◆ **Data records**
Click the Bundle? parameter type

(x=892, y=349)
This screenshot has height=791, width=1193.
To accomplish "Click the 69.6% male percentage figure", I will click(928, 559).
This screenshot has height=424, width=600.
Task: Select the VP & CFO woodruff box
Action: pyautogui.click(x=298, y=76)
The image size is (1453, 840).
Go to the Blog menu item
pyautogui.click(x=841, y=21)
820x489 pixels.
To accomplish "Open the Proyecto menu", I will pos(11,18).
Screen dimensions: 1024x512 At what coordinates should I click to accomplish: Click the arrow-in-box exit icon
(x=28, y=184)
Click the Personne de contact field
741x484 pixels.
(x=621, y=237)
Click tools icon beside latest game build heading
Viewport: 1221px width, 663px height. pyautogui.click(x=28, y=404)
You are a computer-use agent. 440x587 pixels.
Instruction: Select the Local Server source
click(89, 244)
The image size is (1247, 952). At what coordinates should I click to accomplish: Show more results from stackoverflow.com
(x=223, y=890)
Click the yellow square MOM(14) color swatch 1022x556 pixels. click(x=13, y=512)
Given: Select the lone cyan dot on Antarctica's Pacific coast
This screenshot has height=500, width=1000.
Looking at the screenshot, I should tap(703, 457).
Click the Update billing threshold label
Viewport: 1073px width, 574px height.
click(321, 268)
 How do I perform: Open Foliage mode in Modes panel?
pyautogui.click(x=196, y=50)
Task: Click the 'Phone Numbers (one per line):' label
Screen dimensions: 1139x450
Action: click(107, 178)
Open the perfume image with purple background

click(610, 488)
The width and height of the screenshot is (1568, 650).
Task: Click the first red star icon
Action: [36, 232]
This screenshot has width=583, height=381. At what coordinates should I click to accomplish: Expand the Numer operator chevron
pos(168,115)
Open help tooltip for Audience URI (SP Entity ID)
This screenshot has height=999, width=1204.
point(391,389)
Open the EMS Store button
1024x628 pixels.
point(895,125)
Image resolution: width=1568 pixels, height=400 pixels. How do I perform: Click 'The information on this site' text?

◆ **What you need to do**
Now output the listing above, exactly as it appears.

◆ **Output**
Click the Bundle? parameter type

(x=892, y=349)
This screenshot has height=791, width=1193.
To accomplish "Click the 69.6% male percentage figure", I will click(928, 559).
This screenshot has height=424, width=600.
Task: Select the VP & CFO woodruff box
Action: pyautogui.click(x=298, y=76)
The image size is (1453, 840).
Go to the Blog menu item
pyautogui.click(x=841, y=21)
820x489 pixels.
To accomplish "Open the Proyecto menu", I will pos(11,18).
Screen dimensions: 1024x512 At what coordinates should I click to accomplish: Click the arrow-in-box exit icon
(x=28, y=184)
Click the Personne de contact field
741x484 pixels.
(x=621, y=237)
Click tools icon beside latest game build heading
Viewport: 1221px width, 663px height. pyautogui.click(x=28, y=404)
You are a computer-use agent. 440x587 pixels.
Instruction: Select the Local Server source
click(89, 244)
The image size is (1247, 952). At what coordinates should I click to accomplish: Show more results from stackoverflow.com
(x=223, y=890)
Click the yellow square MOM(14) color swatch 1022x556 pixels. click(x=13, y=512)
Given: Select the lone cyan dot on Antarctica's Pacific coast
This screenshot has height=500, width=1000.
Looking at the screenshot, I should tap(703, 457).
Click the Update billing threshold label
Viewport: 1073px width, 574px height.
click(321, 268)
 How do I perform: Open Foliage mode in Modes panel?
pyautogui.click(x=196, y=50)
Task: Click the 'Phone Numbers (one per line):' label
Screen dimensions: 1139x450
Action: click(107, 178)
Open the perfume image with purple background

click(610, 488)
The width and height of the screenshot is (1568, 650).
Task: Click the first red star icon
Action: [36, 232]
This screenshot has width=583, height=381. At what coordinates should I click to accomplish: Expand the Numer operator chevron
pos(168,115)
Open help tooltip for Audience URI (SP Entity ID)
This screenshot has height=999, width=1204.
point(391,389)
Open the EMS Store button
1024x628 pixels.
point(895,125)
Image resolution: width=1568 pixels, height=400 pixels. How do I perform: Click 'The information on this site' text?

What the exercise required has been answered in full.